GIVEN REQUEST:
How many of the lines below contain the string "figure", with case counting? Reply with the number alone.

:::::

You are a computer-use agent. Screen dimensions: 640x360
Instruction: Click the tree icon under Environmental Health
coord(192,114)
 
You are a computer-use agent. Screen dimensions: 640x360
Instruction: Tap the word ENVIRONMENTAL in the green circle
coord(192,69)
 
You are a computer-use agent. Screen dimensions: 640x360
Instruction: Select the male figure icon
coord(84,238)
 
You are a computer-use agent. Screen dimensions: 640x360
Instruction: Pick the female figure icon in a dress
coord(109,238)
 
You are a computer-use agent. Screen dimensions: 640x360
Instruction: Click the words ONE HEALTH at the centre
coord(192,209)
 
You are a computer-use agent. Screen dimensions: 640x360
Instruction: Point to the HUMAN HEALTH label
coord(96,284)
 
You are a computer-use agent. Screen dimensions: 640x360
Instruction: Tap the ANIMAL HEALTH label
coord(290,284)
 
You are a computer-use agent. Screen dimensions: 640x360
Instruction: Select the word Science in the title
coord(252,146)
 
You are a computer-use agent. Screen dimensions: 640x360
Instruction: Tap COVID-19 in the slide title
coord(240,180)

:::::

WORKED SOLUTION:
2